«Sono fiducioso che il Consiglio europeo del 24 e 25 ottobre porrà le prime basi per cambiare l’approccio comunitario sulle politiche migratorie...». Il vice ministro degli Esteri, Lapo Pistelli, è nel suo ufficio alla Farnesina. Il vertice del governo sulla missione "Mare nostrum" si è da poco concluso: «Abbiamo un dovere d’intervento, che ci deriva dalla posizione geografica e dall’umana solidarietà. Posto che la politica dei respingimenti è inumana e fallimentare e che l’Italia deve coinvolgere la Ue ma senza restare inerte, è chiaro che l’intervento umanitario comporterà costi, ma è giusto discuterne alla luce del sole...».
La Ue ha messo in campo Frontex. Non era sufficiente?Frontex, così com’è, non sembra in condizione di svolgere tale mandato: ha poche dotazioni logistiche, un numero limitato di unità navali e un sistema di controllo delle frontiere ancora insufficiente.
C’è chi chiede che la guidi un italiano...Non servono tali garanzie, anzi mi sentirei quasi più tranquillo se ci fosse un tedesco o uno svedese, per condividere il peso delle decisioni. L’importante è che siano potenziate le unità navali europee: le due operazioni Ue in corso, Hermes ed Aeneas, non bastano. E attendiamo l’entrata in funzione del nuovo sistema di monitoraggio marittimo, Eurosur, previsto per il 2 dicembre. Detto questo, la decisione sulla nostra missione andava presa con urgenza, per evitare altre tragedie.
Il premier libico Zeidan chiede che il dialogo europeo sull’immigrazione includa il suo governo...Gheddafi era un ricattatore e gestiva scaltramente la leva dei flussi migratori per ricavare vantaggi. Al contrario, la richiesta di Zeidan pare assolutamente sincera. Inoltre, L’Italia sente una responsabilità in più: dopo il G8 in Irlanda, il nostro Paese ha ricevuto un mandato di fatto ad accompagnare, più di altri Paesi, la Libia fuori dalla sua crisi attuale, ma la precondizione per dialogare con Tripoli è che il suo quadro istituzionale riesca a consolidarsi. Oggi è fragile, come prova il recente sequestro lampo del suo premier.
Torniamo al Consiglio Ue.

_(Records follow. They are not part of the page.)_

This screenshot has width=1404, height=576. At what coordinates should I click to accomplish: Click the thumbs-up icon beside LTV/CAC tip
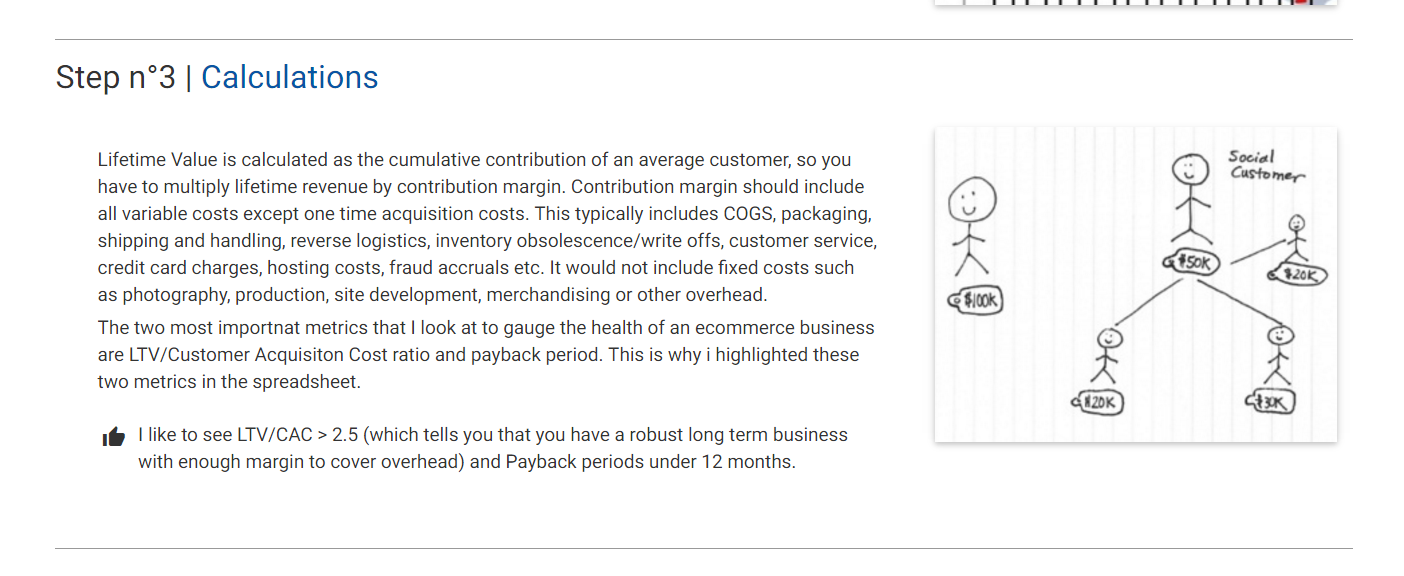click(x=114, y=437)
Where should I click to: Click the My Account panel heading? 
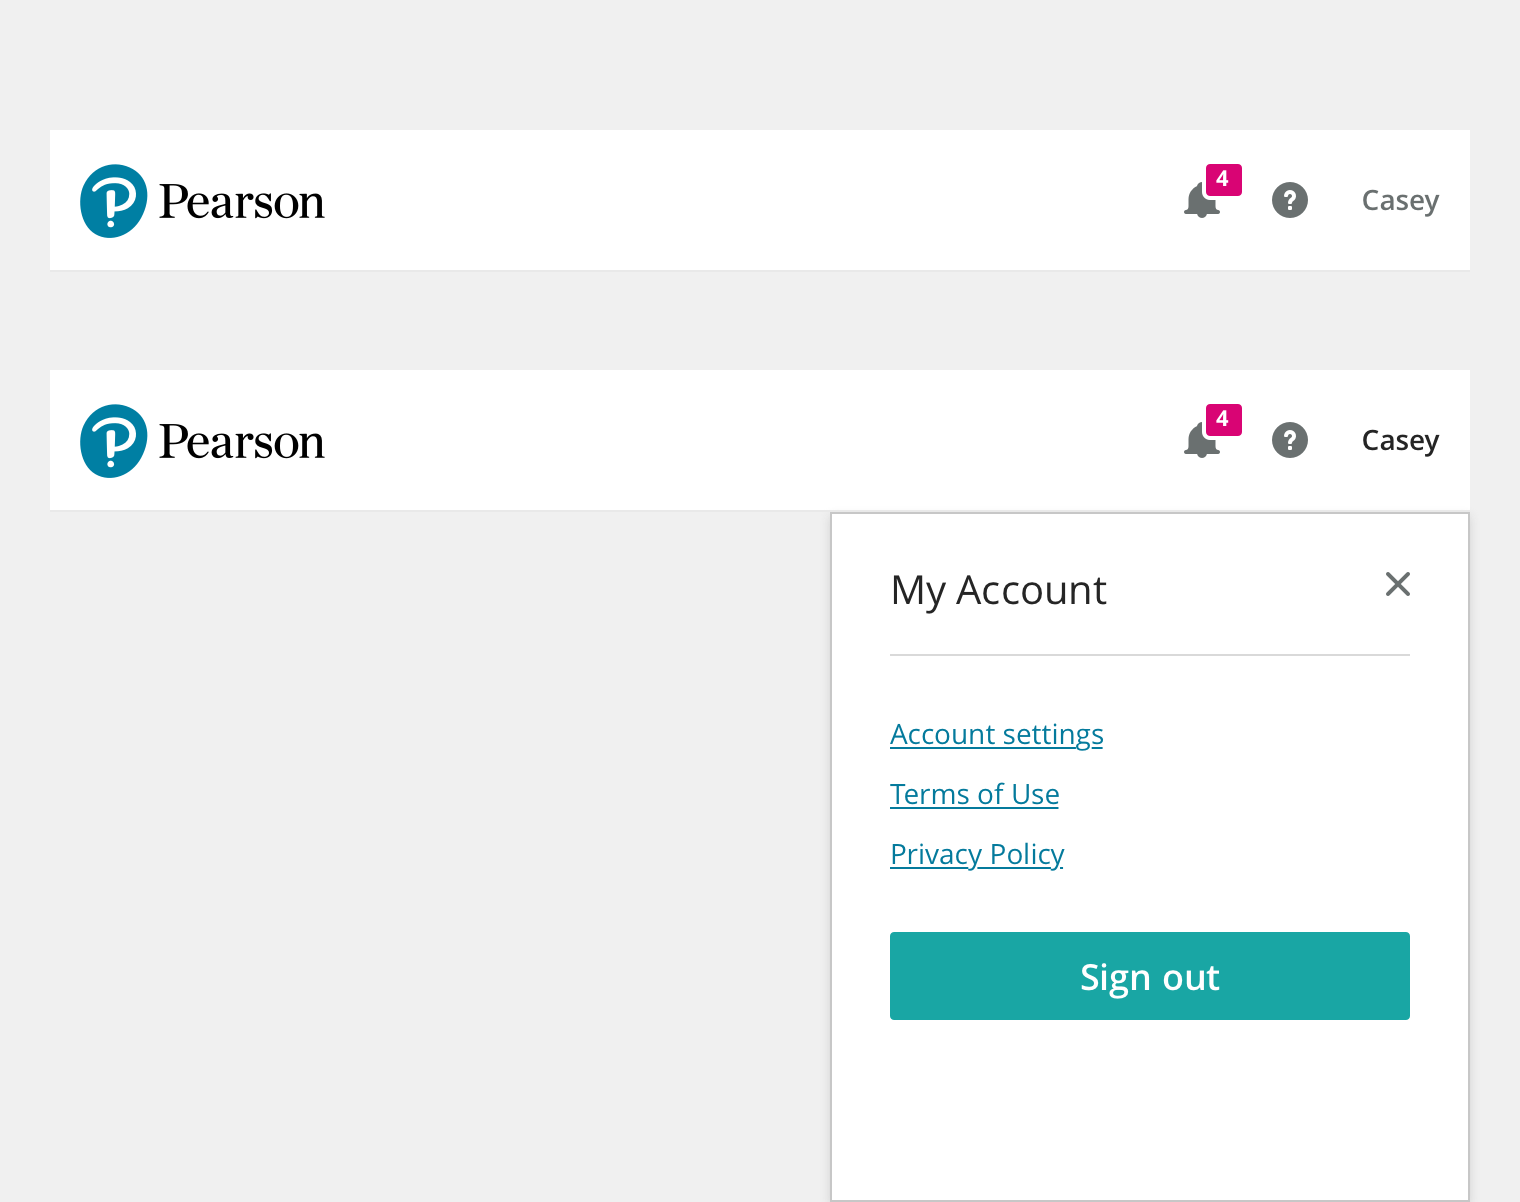(x=998, y=590)
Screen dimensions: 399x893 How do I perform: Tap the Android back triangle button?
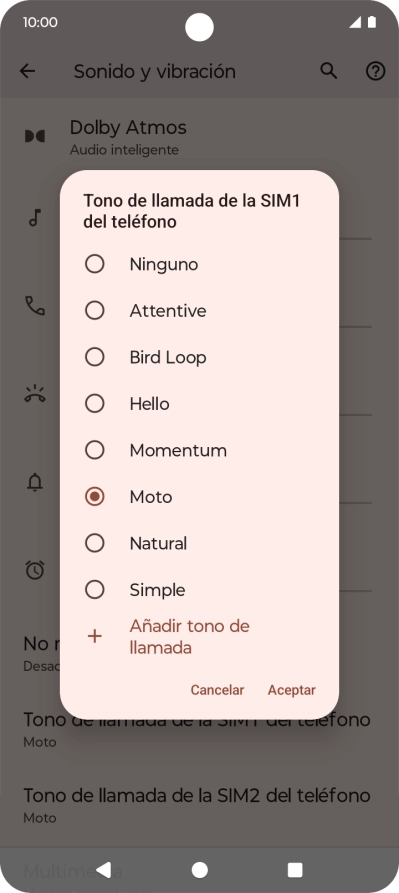(x=104, y=870)
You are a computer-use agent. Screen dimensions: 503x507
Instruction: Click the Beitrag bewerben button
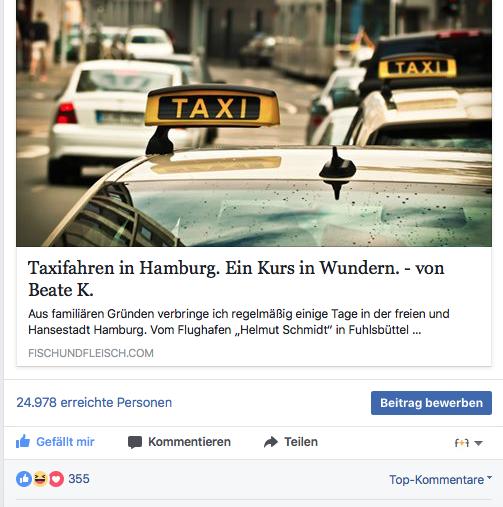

L’Italia insisterà sulla modifica del regolamento di Dublino sul diritto d’asilo?È necessario. Lo dicono le cifre: nel 2012 i migranti approdati sulle coste italiane sono stati 12.726. Quest’anno siamo già oltre quota 31mila (17mila da luglio): 8mila siriani, 8mila eritrei, 3mila somali, 2.300 egiziani, 2mila nigeriani. La paura dell’invasione è sbagliata. L’Italia è solo il piano terra del condominio Europa: per i migranti siamo la porta d’ingresso, ma una volta entrati, si spostano in altri Paesi, per ricongiungersi con connazionali e parenti o ottenere accesso a un welfare migliore. Lo confermano i dati: ad agosto 2103, per Frontex, i migranti irregolari rintracciati nella Ue erano 30mila in Germania, 21mila in Francia, 20mila in Spagna, 19.800 in Svezia, 14mila in Italia, 13mila in Grecia, 7mila nel Regno unito. Si tratta solo di registrare la legislazione europea, senza ipocrisie, per ottenere un sistema efficiente.
Nel risiko delle alleanze sul nuovo approccio ai flussi migratori, chi sta con l’Italia?Ex malo bonum: dalla tragedia di Lampedusa, è nata una nuova sensibilità, non limitata ai Paesi frontalieri: le parole del presidente della Commissione Barroso, di quello del Parlamento Schulz, del presidente e del premier francesi sono il termometro del cambiamento. Malta, la Grecia e i Paesi mediterranei non possono che pensarla come noi. Ma le parole di Barroso a Lampedusa mi fanno pensare che anche gli Stati del Nord possano cambiare idea: forse ci sarà qualche resistenza, come in passato, ma la tragicità delle vicende in corso non può essere ignorata.
Chiudiamo col dibattito politico italiano sulla Bossi-Fini. Secondo lei, va cambiata?È una legge basata su un’idea anacronistica di migrante come fattore economico di produzione a tempo, senza possibilità d’integrazione. Ma i migranti che si integrano, come è accaduto ad esempio per migliaia di piccoli imprenditori egiziani, sono fattori di crescita per l’Italia: i migranti che non possono farlo, diventano bombe a orologeria. Inoltre, la Bossi-Fini ha favorito la logica dei respingimenti: è figlia di un tempo in cui si è dato spazio alla pancia, cioè alle paure. Ora serve una nuova legge, fatta con la testa e con il cuore, che sappia accogliere nella legalità.